→ **Okuma Metni**
—————

Efendim

Efendim
24-03-2024

Gelişin canlar kurban olası, gelişin müjde  gönüllere... Çiçekler açar her adımında yüreğimizde. Yüzümün aydınlığı bundandır, bundandır bu ışıltı. Bir kandilsin ki hiç sönmeyecek. Toplayacak etrafında her milletten insanı öbek öbek. Bahardır her daim Ravzan. Himmet et yeşeren dallarımızı vurmasın hazan.

 

Gelişim İkrime gibi, Kab bin Züheyr gibi. Gelişim günahlarla dolu. Onları silmek için birkaç güzel söz getirdim Sana(sav). Şiire benzer, şiire yakın, Sana yakın, kalbine yakın, pişmanlığıma hatip, hislerime şahit, şefaatine talip bir kaç güzel söz. Bir nazar et de bir cümleye yüklem olsun sözlerim. Yüklensin sevgimi bir demet gül gibi. Himmet et, düşmesin ellerimden kuru yapraklar gibi.

—————

→ **Görev 1**
"Efendim" başlıklı metinde konuşan kişi, kendi gelişini hangi iki kişiye benzetir?
→ **Görev 2**
"Efendim" başlıklı okuma metnini, son cümlesinden sonra gelecek birkaç cümleyle aynı üslupta sürdürün.
Bu alıştırmada kayıtlara ihtiyaç yoktur.

→ **Verilen Bilgiler**
—————

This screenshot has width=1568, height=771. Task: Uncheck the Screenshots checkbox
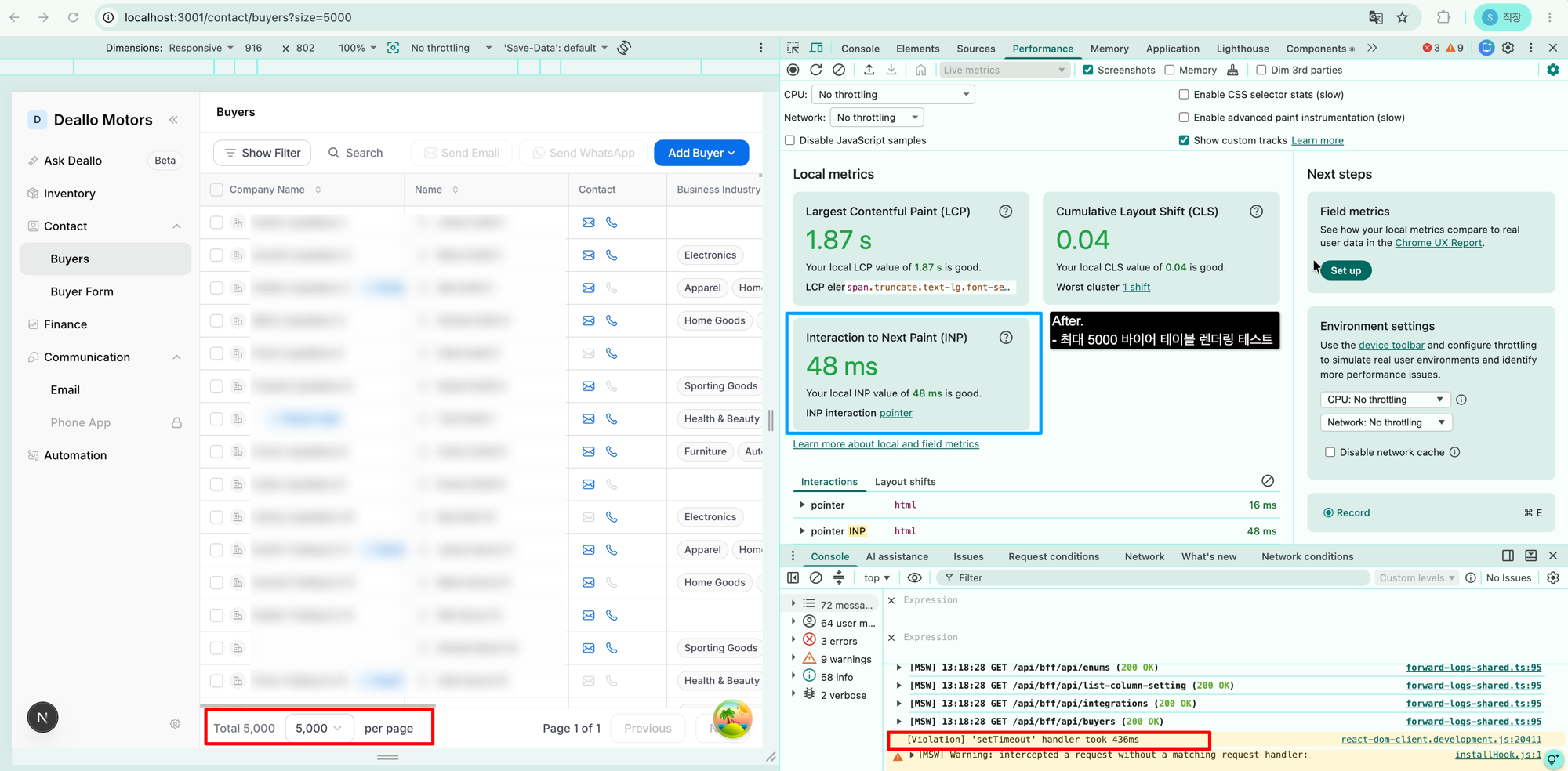click(1087, 70)
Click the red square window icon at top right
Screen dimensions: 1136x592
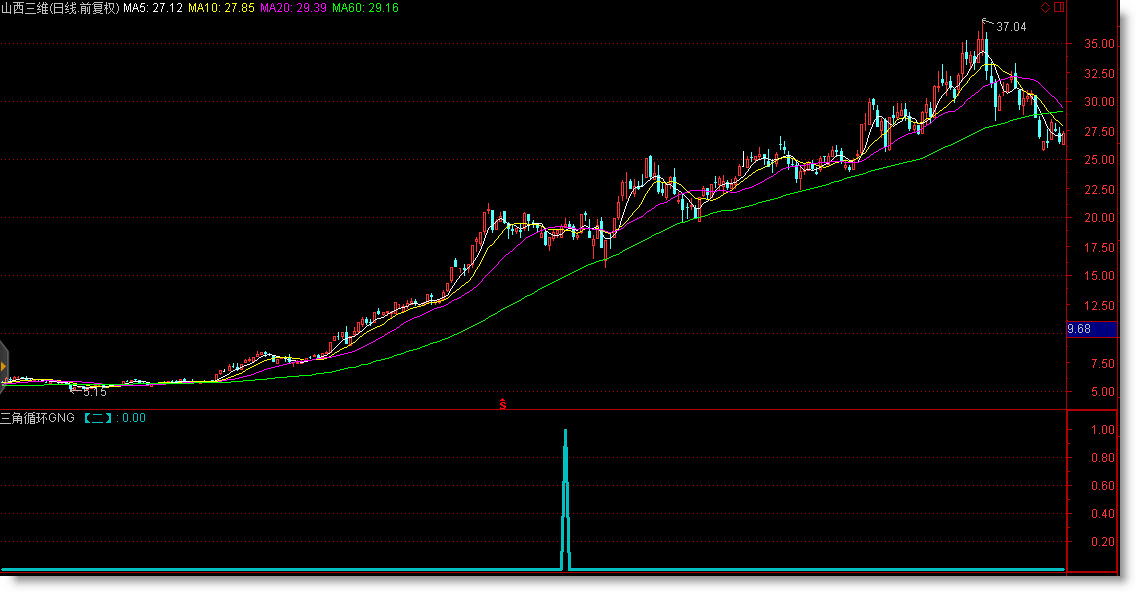(1060, 7)
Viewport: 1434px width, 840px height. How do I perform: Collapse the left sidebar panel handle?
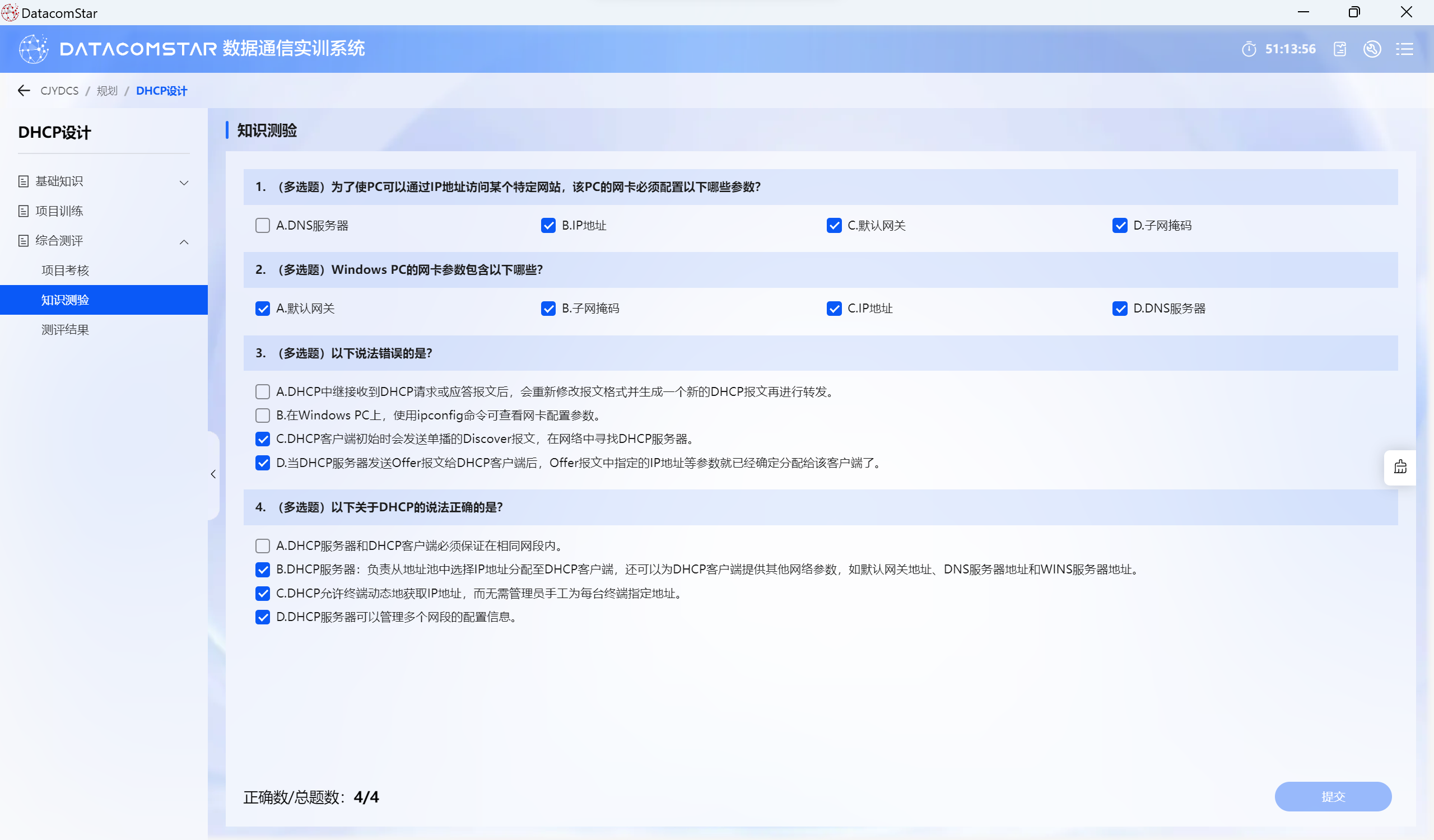[213, 474]
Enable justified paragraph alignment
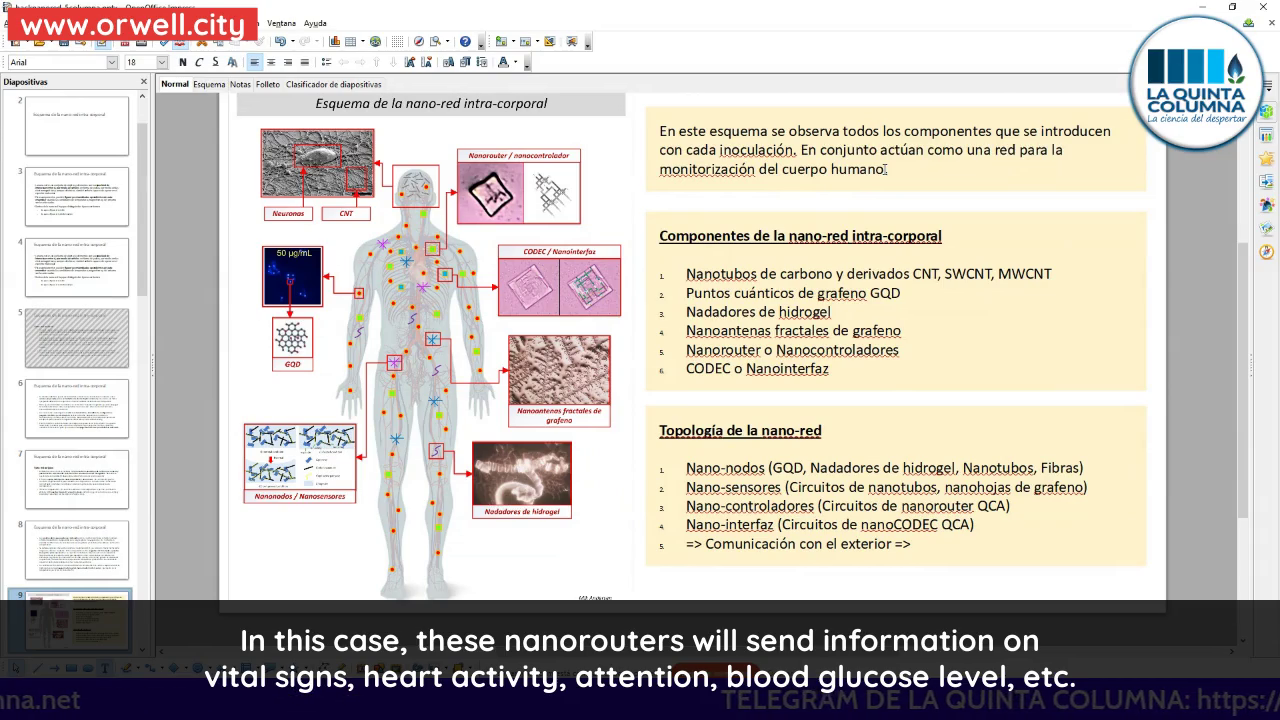1280x720 pixels. tap(303, 62)
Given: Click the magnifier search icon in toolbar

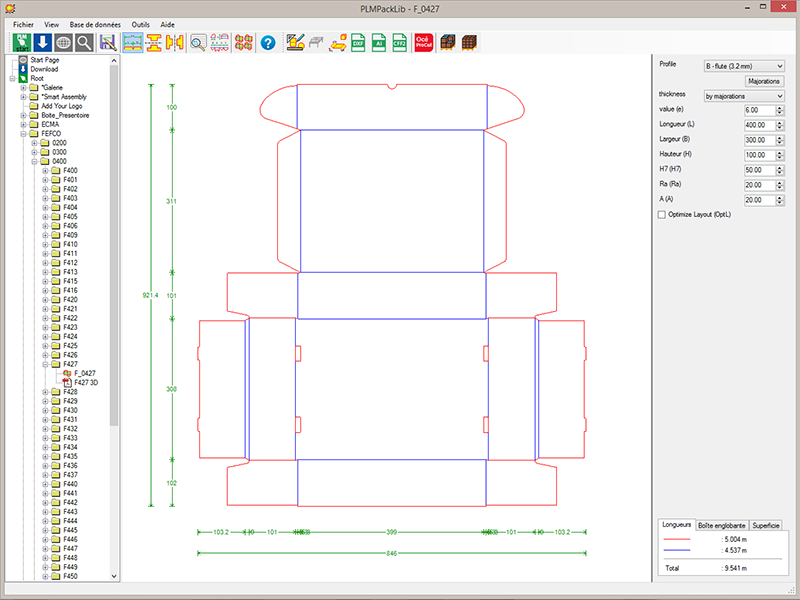Looking at the screenshot, I should tap(85, 42).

—————

→ **Alıştırma Sonucu 1**
İkrime'ye ve Kab bin Züheyr'e.

→ **Alıştırma Sonucu 2**
 

Veysel Karani gibi, Selman-ı Farisi gibi Ebu Zer gibi kapılıp geliyor insanlar hoş kokuna. Ben deyim sümbül, siz deyin gül... Ravza’na oluk oluk akıyor sevdalıların. 610 yılından 2024’e kadar asırlar geçmiş aradan. Ancak zaman hatıranı daha da canlandırıyor, tazeleniyor sözlerin. Gözleri yaşlı şimdi Yeşil Kubbe’nin karşısında salavat getirenlerin, dua edenlerin. Kuşlar kanat çırpıyor, gelemeyenlerin yerine. Ondan biraz hüzünlüler. Gelenler de hüzünlü. Kavuşmaya eşlik ediyor çünkü ayrılık endişesi.

 

Bu şefkat halkasından dışarı çıkmak istemiyor kalbim. Meğer ben Medine’ye aklımla değil, kalbimle gelmişim. Yüzlerine bakınca kalplerini gördüm etrafımdakilerin. Öyle aşikâr ki sevgin. Himmet et, dünya bir kara sürme çekmesin gözlerime. Buğulanmasın Sana ayarladığım bakışlar. Himmet et, şefaatine nail olmak için aksın bu yaşlar.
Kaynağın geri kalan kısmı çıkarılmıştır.